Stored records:
***

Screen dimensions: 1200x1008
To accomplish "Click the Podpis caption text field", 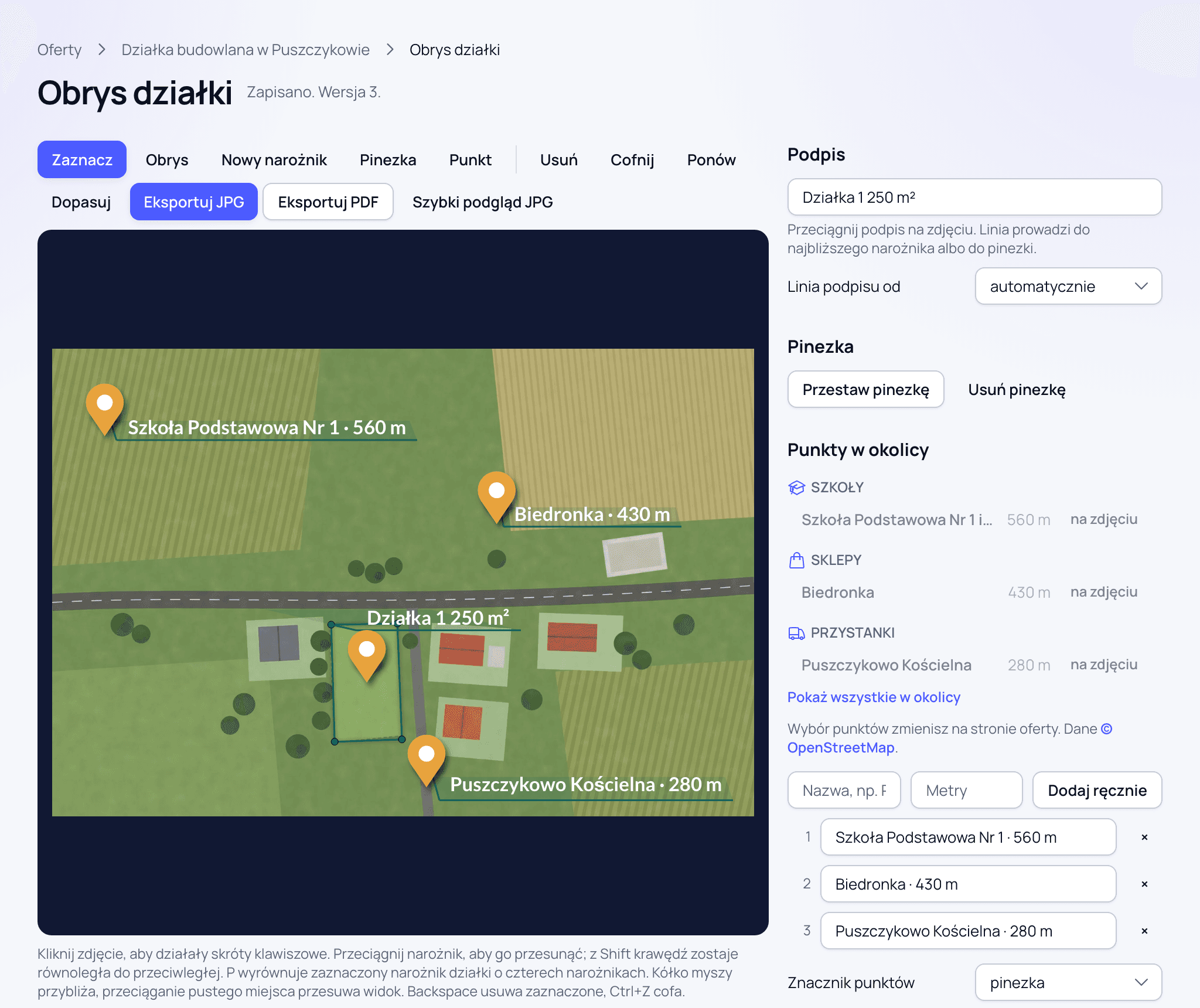I will [974, 197].
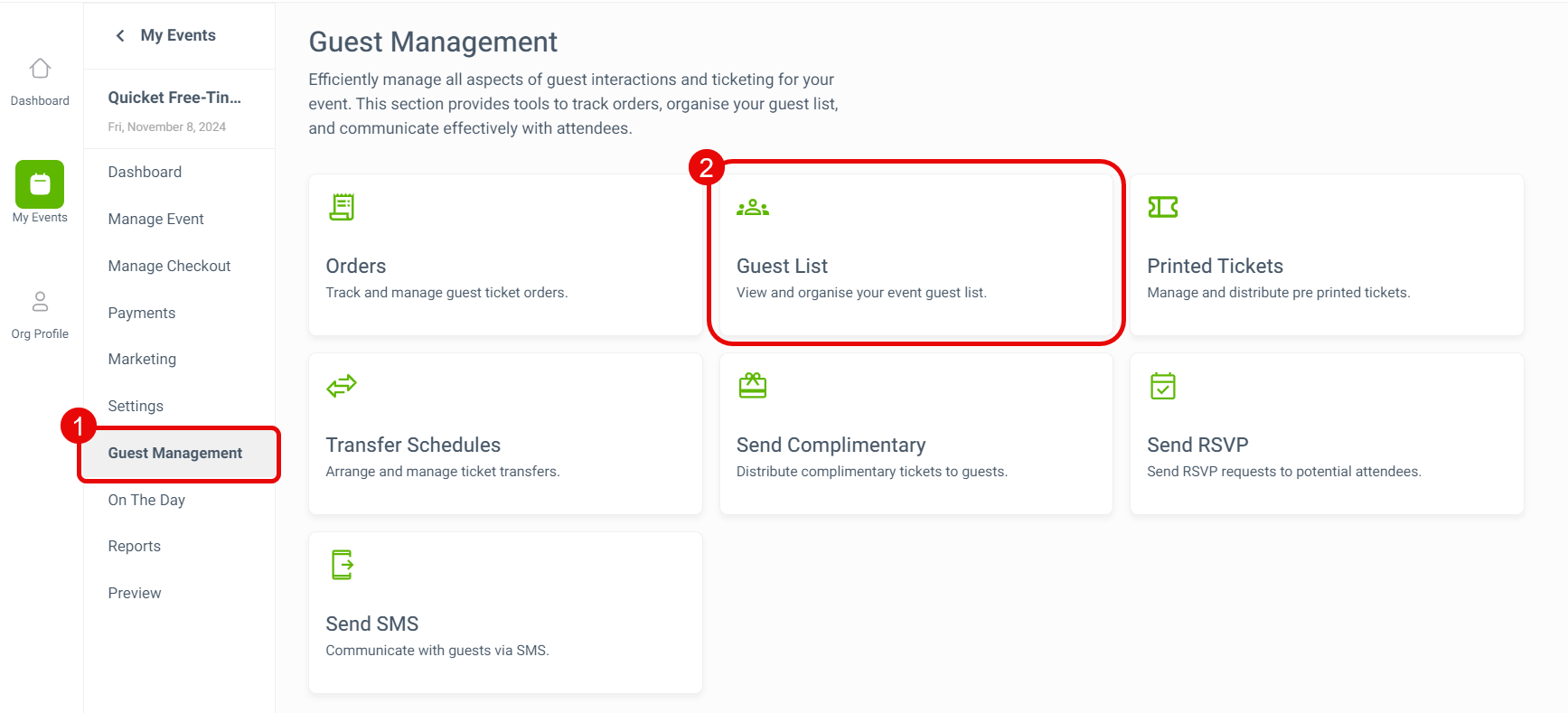Click the Transfer Schedules arrows icon

pyautogui.click(x=342, y=386)
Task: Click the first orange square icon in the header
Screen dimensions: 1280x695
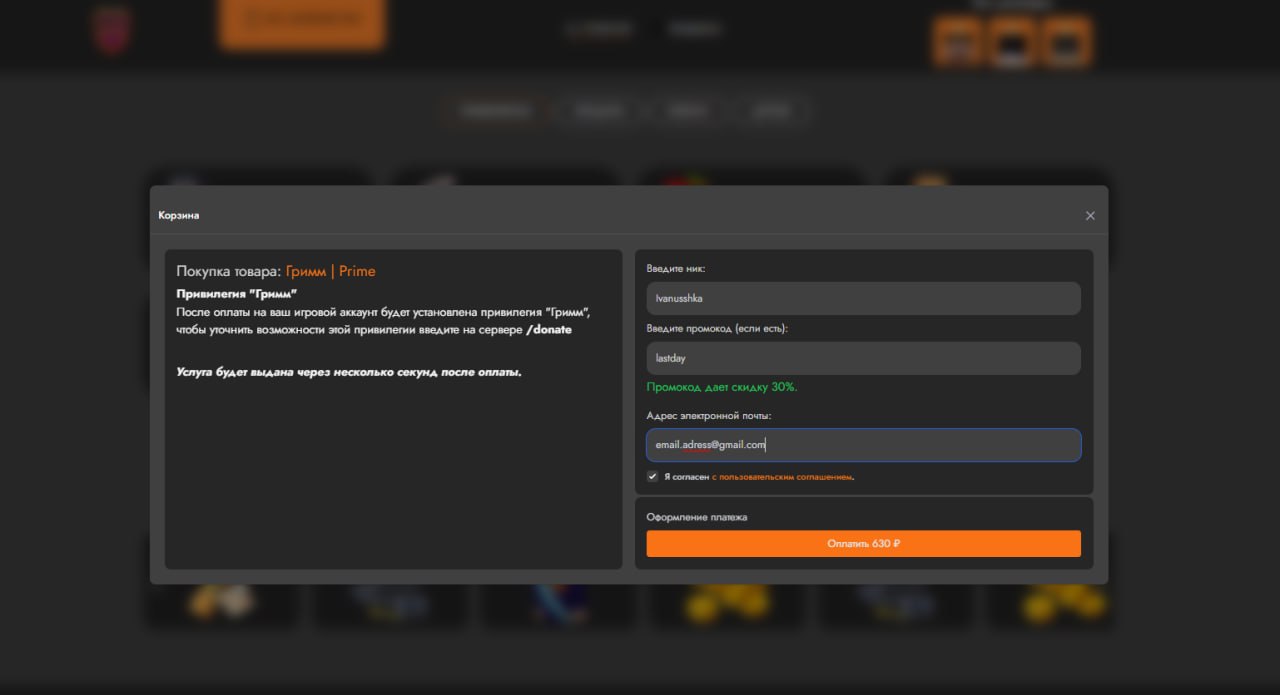Action: coord(959,42)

***

**Work task**. Starting at the line that contains "Task: Click the", write out every line through the final line of the entries, word for word; skip any pictures.

**Response to this task**.
Task: Click the first orange square icon in the header
Screen dimensions: 1280x695
Action: coord(959,42)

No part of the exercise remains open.